What you will do |
An exact restatement of every record is required.

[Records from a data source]
────────────────────
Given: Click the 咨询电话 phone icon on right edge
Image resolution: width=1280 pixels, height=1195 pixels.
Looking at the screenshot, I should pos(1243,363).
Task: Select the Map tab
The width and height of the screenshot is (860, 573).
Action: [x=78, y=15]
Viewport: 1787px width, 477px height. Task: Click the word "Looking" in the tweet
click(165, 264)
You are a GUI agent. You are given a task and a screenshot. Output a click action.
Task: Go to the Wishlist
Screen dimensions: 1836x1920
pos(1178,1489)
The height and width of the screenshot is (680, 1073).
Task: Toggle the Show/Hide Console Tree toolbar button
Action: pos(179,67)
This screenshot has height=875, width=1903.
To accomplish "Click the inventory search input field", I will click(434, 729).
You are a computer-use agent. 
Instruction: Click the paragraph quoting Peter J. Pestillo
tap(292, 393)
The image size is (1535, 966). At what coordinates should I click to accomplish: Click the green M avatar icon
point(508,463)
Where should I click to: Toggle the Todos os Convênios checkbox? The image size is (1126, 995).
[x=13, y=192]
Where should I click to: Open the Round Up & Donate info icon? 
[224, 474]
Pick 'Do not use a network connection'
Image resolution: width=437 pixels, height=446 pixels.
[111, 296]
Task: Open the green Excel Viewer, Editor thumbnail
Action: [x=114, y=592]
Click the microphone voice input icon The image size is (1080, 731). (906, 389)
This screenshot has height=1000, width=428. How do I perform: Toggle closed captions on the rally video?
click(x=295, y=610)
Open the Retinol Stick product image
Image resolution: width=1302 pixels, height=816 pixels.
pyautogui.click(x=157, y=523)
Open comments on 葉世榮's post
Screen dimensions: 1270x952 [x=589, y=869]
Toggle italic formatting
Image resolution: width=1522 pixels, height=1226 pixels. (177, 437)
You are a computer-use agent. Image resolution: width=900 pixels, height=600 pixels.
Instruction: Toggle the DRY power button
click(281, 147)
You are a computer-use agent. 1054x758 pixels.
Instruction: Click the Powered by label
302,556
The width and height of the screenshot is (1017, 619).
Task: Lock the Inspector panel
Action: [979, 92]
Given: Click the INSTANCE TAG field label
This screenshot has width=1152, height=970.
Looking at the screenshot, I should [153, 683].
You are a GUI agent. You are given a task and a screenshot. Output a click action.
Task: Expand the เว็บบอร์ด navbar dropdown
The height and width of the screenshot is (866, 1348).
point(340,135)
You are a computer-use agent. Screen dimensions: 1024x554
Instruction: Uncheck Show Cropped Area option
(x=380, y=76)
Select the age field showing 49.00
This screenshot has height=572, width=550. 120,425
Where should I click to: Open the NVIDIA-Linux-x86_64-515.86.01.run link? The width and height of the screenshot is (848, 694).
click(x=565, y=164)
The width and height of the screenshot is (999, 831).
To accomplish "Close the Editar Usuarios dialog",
────────────────────
Answer box |
Given: Click the 咨询电话 phone icon on right edge
Image resolution: width=1280 pixels, height=1195 pixels.
Looking at the screenshot, I should pos(1243,363).
Task: Select the Map tab
The width and height of the screenshot is (860, 573).
Action: [x=78, y=15]
Viewport: 1787px width, 477px height. Task: Click the word "Looking" in the tweet
click(165, 264)
You are a GUI agent. You are given a task and a screenshot. Output a click action.
Task: Go to the Wishlist
Screen dimensions: 1836x1920
pos(1178,1489)
The height and width of the screenshot is (680, 1073).
Task: Toggle the Show/Hide Console Tree toolbar button
Action: pos(179,67)
This screenshot has height=875, width=1903.
To accomplish "Click the inventory search input field", I will click(434, 729).
You are a computer-use agent. 
Instruction: Click the paragraph quoting Peter J. Pestillo
tap(292, 393)
The image size is (1535, 966). At what coordinates should I click to accomplish: Click the green M avatar icon
point(508,463)
Where should I click to: Toggle the Todos os Convênios checkbox? The image size is (1126, 995).
[x=13, y=192]
Where should I click to: Open the Round Up & Donate info icon? 
[224, 474]
Pick 'Do not use a network connection'
Image resolution: width=437 pixels, height=446 pixels.
[111, 296]
Task: Open the green Excel Viewer, Editor thumbnail
Action: [x=114, y=592]
Click the microphone voice input icon The image size is (1080, 731). (906, 389)
This screenshot has height=1000, width=428. How do I perform: Toggle closed captions on the rally video?
click(x=295, y=610)
Open the Retinol Stick product image
Image resolution: width=1302 pixels, height=816 pixels.
pyautogui.click(x=157, y=523)
Open comments on 葉世榮's post
Screen dimensions: 1270x952 [x=589, y=869]
Toggle italic formatting
Image resolution: width=1522 pixels, height=1226 pixels. (177, 437)
You are a computer-use agent. Image resolution: width=900 pixels, height=600 pixels.
Instruction: Toggle the DRY power button
click(281, 147)
You are a computer-use agent. 1054x758 pixels.
Instruction: Click the Powered by label
302,556
The width and height of the screenshot is (1017, 619).
Task: Lock the Inspector panel
Action: [979, 92]
Given: Click the INSTANCE TAG field label
This screenshot has width=1152, height=970.
Looking at the screenshot, I should [153, 683].
You are a GUI agent. You are given a task and a screenshot. Output a click action.
Task: Expand the เว็บบอร์ด navbar dropdown
The height and width of the screenshot is (866, 1348).
point(340,135)
You are a computer-use agent. Screen dimensions: 1024x554
Instruction: Uncheck Show Cropped Area option
(x=380, y=76)
Select the age field showing 49.00
This screenshot has height=572, width=550. 120,425
Where should I click to: Open the NVIDIA-Linux-x86_64-515.86.01.run link? The width and height of the screenshot is (848, 694).
click(x=565, y=164)
The width and height of the screenshot is (999, 831).
To accomplish "Close the Editar Usuarios dialog",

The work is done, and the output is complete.